The prints in this exhibition span a 5-year period and were produced with numerous print houses across the US, including Tamarind Institute, across the U.S., including Tamarind Institute, one of the premier fine art lithography studios in the country. Magee’s most recent print, Fascimile, was created in collaboration with a Tamarind student printer and features a black-and-white grid of rectangular shapes. This array of rectangles is not only reminiscent of Glacier 2 and Carbon’s composition, it also resembles a voting ballot, which may be the most powerful weapon the next generation has to fight the climate crisis.

Matt Magee is an American contemporary artist best known for his minimal geometric paintings, sculptures, prints, assemblages, murals, and photographs. Born in Paris in 1961, he currently lives and works in Phoenix, Arizona.

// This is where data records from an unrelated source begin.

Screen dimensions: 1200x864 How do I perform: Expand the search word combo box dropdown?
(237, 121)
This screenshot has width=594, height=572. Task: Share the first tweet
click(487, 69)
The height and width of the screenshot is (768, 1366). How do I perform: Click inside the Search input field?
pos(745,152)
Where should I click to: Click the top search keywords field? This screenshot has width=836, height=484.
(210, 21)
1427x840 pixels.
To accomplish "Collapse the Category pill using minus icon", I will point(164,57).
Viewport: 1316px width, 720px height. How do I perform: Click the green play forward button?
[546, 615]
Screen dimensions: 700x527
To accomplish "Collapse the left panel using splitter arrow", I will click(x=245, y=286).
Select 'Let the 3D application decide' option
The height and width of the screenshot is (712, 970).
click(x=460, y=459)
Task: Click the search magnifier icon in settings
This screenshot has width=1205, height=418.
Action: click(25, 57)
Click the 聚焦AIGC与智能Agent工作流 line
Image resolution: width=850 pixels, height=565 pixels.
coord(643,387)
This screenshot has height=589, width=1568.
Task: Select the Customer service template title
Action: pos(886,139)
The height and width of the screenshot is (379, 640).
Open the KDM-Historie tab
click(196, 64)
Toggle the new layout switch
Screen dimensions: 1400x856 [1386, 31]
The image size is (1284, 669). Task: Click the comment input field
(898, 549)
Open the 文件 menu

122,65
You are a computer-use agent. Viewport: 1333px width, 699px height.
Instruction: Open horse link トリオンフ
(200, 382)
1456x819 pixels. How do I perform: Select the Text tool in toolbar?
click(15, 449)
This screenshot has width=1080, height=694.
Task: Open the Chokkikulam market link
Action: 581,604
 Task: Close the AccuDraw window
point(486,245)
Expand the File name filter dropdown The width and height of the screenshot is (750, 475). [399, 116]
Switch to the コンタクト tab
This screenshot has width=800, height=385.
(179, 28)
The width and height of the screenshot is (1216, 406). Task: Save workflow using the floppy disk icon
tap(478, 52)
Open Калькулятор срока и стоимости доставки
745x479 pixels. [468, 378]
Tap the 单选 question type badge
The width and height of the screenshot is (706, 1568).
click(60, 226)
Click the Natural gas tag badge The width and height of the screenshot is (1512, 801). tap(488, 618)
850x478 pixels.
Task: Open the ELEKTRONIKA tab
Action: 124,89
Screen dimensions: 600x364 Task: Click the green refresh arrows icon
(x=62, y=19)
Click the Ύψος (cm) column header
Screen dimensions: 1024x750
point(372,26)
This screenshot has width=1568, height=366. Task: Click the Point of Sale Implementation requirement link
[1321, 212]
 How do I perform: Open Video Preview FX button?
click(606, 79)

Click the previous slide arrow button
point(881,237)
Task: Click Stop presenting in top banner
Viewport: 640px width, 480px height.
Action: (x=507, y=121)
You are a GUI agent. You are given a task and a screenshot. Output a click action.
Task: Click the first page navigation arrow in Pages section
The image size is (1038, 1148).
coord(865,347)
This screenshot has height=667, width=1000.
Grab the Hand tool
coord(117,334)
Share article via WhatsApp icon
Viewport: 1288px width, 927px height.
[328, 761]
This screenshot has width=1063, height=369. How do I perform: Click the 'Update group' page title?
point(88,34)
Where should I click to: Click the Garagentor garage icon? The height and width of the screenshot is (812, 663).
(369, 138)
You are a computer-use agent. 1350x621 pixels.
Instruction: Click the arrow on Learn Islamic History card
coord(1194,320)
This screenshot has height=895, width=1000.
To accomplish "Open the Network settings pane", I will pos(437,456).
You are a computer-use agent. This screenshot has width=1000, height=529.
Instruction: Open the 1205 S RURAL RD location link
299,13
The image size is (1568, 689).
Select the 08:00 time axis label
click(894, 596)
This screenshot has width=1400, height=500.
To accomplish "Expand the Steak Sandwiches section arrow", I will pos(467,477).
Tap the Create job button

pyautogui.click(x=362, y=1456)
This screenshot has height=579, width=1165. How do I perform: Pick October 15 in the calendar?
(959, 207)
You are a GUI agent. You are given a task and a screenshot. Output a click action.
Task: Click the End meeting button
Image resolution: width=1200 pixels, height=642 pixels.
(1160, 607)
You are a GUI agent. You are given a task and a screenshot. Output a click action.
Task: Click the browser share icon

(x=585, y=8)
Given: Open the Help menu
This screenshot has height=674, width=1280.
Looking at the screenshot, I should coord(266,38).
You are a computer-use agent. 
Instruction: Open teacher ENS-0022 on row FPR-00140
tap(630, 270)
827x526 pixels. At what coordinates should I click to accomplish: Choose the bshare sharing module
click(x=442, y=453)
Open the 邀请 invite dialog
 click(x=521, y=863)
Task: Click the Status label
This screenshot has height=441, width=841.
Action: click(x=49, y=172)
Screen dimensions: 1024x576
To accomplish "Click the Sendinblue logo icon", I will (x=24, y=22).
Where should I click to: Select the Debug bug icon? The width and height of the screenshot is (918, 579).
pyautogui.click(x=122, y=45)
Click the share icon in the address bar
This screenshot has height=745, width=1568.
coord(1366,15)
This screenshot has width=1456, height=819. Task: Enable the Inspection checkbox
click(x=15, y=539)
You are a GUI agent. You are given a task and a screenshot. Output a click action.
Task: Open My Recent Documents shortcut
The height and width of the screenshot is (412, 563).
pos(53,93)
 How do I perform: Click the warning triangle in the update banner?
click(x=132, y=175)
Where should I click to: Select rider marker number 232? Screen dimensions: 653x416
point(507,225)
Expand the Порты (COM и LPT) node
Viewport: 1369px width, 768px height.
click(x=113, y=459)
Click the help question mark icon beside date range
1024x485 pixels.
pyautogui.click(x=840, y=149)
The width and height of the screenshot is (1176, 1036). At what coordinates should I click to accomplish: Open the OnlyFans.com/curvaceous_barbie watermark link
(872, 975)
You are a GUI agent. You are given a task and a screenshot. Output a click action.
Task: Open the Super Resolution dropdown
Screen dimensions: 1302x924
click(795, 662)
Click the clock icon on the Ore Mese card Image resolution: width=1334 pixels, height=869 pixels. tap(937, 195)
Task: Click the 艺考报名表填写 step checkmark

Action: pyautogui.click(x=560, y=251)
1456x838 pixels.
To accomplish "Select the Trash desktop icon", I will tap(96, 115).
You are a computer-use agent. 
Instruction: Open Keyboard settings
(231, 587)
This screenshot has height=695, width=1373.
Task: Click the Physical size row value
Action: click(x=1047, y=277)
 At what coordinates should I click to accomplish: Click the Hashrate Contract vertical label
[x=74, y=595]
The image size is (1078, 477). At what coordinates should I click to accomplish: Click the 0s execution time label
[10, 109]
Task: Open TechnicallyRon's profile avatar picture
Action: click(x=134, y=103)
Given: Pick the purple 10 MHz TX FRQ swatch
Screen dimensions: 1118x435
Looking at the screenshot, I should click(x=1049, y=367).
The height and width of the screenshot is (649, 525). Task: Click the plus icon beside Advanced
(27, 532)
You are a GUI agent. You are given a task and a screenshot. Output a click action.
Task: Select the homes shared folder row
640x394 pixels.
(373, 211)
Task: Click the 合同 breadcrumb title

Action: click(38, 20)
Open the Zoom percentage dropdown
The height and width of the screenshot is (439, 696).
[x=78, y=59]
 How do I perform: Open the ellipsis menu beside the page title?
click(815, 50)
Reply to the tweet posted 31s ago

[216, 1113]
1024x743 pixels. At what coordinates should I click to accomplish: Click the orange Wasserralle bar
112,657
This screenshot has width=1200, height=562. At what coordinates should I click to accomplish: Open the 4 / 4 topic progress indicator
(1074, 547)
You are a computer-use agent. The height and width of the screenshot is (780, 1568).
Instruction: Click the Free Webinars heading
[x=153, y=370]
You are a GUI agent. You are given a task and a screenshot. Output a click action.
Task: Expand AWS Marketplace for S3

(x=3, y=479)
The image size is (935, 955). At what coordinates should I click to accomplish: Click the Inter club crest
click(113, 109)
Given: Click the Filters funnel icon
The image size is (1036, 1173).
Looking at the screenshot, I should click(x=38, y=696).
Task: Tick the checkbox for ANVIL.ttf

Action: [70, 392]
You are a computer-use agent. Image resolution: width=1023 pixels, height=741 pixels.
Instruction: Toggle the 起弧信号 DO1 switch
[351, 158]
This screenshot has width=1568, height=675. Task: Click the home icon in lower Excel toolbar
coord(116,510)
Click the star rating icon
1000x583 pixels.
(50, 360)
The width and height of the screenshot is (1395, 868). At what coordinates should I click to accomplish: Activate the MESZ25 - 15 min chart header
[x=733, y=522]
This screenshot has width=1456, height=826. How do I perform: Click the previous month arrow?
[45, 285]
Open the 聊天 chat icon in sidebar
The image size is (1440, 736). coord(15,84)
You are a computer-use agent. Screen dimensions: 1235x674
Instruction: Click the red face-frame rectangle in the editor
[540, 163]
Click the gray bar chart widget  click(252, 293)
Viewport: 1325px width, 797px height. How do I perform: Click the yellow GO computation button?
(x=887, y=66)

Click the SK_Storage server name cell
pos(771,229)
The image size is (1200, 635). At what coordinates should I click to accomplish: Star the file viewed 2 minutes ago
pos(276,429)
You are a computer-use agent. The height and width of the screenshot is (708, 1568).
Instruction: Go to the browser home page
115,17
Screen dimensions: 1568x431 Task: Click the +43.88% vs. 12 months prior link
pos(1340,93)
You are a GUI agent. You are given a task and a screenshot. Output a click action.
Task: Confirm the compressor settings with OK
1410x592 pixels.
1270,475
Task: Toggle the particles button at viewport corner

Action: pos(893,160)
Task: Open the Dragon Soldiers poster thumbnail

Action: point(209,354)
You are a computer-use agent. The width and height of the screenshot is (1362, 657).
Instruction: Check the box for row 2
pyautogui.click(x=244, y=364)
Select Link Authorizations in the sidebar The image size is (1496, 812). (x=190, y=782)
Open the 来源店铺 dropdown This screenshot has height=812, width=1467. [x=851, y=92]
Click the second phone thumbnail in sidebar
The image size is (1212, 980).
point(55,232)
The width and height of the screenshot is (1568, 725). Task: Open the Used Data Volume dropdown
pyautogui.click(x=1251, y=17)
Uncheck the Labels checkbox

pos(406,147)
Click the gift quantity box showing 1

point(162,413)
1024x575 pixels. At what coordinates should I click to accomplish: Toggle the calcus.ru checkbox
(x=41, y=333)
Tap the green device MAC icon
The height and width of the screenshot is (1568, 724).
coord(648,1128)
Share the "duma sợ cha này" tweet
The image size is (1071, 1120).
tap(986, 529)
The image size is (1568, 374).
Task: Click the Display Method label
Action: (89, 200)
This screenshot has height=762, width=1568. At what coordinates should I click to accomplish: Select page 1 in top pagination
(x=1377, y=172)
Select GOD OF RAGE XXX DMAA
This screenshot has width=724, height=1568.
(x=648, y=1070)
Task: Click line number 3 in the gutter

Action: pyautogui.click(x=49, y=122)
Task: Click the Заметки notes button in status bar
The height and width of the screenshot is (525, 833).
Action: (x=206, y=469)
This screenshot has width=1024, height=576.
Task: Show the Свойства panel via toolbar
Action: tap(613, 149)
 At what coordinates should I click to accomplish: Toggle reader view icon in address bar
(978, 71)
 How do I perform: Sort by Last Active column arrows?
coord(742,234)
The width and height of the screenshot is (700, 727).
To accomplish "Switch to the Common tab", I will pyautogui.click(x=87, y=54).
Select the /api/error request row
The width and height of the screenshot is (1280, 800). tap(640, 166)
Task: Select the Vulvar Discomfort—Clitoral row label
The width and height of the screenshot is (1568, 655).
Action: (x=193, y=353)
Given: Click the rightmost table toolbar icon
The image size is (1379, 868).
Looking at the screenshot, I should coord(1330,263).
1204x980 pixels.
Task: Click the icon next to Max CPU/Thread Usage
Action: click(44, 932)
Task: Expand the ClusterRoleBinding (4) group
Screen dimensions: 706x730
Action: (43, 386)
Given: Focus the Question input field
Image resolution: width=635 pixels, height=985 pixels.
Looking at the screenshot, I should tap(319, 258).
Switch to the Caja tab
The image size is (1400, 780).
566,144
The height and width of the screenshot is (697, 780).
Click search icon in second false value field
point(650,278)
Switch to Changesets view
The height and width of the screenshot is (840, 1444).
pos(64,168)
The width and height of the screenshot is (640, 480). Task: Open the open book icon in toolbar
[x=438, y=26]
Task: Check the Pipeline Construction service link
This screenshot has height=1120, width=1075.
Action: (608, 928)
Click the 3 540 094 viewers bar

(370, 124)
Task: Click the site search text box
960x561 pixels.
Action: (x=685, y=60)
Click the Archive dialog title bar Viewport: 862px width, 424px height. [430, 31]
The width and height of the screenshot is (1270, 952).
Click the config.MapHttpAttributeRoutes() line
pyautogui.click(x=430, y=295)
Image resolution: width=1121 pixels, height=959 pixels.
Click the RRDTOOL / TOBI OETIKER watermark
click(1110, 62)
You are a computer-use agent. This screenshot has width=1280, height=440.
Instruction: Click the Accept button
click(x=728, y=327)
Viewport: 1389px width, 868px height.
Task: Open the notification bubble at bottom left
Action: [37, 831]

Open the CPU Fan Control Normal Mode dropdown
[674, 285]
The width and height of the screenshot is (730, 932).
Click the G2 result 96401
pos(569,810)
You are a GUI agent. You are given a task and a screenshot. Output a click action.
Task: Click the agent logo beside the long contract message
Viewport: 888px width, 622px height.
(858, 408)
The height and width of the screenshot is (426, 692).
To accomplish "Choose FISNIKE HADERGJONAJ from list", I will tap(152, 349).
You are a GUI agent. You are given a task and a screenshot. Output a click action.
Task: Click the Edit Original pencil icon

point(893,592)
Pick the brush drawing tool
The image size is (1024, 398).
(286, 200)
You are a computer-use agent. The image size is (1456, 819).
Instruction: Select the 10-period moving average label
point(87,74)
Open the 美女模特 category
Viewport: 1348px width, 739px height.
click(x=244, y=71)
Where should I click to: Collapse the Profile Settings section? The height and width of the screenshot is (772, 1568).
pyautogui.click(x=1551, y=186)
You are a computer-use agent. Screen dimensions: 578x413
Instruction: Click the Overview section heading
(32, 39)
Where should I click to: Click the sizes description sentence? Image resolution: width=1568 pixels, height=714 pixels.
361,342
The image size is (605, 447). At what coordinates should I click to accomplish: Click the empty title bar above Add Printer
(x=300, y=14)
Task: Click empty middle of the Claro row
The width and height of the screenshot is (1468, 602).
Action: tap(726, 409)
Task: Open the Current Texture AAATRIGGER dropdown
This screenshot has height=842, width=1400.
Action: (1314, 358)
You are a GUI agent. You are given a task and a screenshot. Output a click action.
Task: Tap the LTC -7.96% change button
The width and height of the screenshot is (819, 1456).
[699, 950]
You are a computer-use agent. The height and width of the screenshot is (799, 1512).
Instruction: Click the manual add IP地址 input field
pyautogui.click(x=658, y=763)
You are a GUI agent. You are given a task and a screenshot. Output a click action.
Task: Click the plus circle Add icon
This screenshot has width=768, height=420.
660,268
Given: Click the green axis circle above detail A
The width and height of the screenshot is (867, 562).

Over a four-decade career, Magee has experimented widely with abstract and conceptual art practices. His compositions draw inspiration from personal history, numerology, and language. He crafts his sculptures and collages using found and collected media. In his paintings and prints, he explores language through abstraction, repetition, reiteration, and the occasional tip of the hat to art historical precedents. His visual language relates to early hard-edge abstraction and finds inspiration in contemporary scientific, ecological, and technological ideas.

Magee is represented by Richard Levy Gallery in Albuquerque, NM; Hiram Butler Gallery in Houston, Texas; Eagle Gallery in London; Inde/Jacobs Gallery in Marfa, TX; David Hall Fine Art in Wellesley, MA; and Mission Projects in Chicago. His work has been exhibited and collected.